What you need to do:
Quote the entries from the line containing "Image resolution: width=1652" through the line containing "Personnaliser (fenetre modale) is", including both of those lines.
--- start of Input rows ---
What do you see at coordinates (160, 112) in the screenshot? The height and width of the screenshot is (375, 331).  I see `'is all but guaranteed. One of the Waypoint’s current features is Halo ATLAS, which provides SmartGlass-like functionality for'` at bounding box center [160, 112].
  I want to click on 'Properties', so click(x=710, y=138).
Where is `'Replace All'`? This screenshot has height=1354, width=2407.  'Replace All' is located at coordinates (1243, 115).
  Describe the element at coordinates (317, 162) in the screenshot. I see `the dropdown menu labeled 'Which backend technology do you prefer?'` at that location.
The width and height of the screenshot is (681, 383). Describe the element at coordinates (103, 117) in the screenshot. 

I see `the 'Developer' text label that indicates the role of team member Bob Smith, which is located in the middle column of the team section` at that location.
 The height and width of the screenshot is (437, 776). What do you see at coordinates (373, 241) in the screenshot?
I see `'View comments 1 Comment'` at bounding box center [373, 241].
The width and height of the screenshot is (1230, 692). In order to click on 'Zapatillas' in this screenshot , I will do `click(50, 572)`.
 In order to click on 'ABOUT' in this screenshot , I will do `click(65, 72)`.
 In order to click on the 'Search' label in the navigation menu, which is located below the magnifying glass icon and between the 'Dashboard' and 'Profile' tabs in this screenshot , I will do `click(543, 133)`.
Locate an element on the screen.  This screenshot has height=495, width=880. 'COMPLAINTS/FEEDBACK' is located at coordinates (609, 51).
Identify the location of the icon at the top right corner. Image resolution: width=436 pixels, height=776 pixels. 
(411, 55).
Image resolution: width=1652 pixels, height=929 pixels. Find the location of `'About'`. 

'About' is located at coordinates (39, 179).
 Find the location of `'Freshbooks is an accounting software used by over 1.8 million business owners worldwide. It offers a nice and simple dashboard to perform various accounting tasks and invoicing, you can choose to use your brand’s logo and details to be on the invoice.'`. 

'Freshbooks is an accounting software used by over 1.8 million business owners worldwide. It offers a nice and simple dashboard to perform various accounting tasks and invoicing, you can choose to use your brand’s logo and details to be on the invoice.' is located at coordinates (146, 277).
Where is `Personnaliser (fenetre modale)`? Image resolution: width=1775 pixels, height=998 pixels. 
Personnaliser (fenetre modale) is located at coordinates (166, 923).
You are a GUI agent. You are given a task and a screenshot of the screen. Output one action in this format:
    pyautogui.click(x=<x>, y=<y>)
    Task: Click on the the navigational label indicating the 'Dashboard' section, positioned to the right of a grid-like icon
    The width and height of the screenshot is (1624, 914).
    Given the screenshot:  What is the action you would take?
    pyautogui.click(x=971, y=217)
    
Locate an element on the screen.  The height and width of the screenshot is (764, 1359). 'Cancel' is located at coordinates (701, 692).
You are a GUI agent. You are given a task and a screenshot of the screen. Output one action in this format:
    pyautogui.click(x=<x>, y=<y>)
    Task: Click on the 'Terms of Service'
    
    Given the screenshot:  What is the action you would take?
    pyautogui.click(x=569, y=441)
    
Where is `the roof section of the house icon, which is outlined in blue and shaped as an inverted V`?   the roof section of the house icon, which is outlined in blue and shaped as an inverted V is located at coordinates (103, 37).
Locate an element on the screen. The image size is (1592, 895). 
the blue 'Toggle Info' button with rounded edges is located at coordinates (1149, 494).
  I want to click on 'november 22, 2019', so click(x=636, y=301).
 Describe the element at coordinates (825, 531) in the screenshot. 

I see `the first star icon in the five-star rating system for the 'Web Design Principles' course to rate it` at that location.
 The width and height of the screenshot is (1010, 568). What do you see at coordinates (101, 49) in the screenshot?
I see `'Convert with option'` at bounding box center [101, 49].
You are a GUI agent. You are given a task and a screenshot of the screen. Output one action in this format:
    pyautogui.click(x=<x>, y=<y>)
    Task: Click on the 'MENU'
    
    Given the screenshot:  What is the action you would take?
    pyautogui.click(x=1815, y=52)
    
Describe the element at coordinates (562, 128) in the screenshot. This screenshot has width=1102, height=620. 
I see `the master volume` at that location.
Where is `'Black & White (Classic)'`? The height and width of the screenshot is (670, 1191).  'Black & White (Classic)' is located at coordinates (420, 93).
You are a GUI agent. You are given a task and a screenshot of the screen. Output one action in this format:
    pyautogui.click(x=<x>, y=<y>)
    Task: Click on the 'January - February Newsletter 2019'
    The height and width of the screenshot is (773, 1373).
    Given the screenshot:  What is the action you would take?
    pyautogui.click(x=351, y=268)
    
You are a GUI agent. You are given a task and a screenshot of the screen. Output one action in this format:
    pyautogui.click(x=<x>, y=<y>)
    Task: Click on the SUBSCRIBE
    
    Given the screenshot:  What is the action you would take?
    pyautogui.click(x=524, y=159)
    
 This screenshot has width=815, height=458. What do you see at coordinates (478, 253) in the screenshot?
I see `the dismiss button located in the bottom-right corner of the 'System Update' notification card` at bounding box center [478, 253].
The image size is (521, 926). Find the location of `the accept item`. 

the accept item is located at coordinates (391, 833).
--- end of Input rows ---
Output below:
Image resolution: width=1652 pixels, height=929 pixels. Find the location of `'About'`. 

'About' is located at coordinates (39, 179).
 Find the location of `'Freshbooks is an accounting software used by over 1.8 million business owners worldwide. It offers a nice and simple dashboard to perform various accounting tasks and invoicing, you can choose to use your brand’s logo and details to be on the invoice.'`. 

'Freshbooks is an accounting software used by over 1.8 million business owners worldwide. It offers a nice and simple dashboard to perform various accounting tasks and invoicing, you can choose to use your brand’s logo and details to be on the invoice.' is located at coordinates (146, 277).
Where is `Personnaliser (fenetre modale)`? Image resolution: width=1775 pixels, height=998 pixels. 
Personnaliser (fenetre modale) is located at coordinates (166, 923).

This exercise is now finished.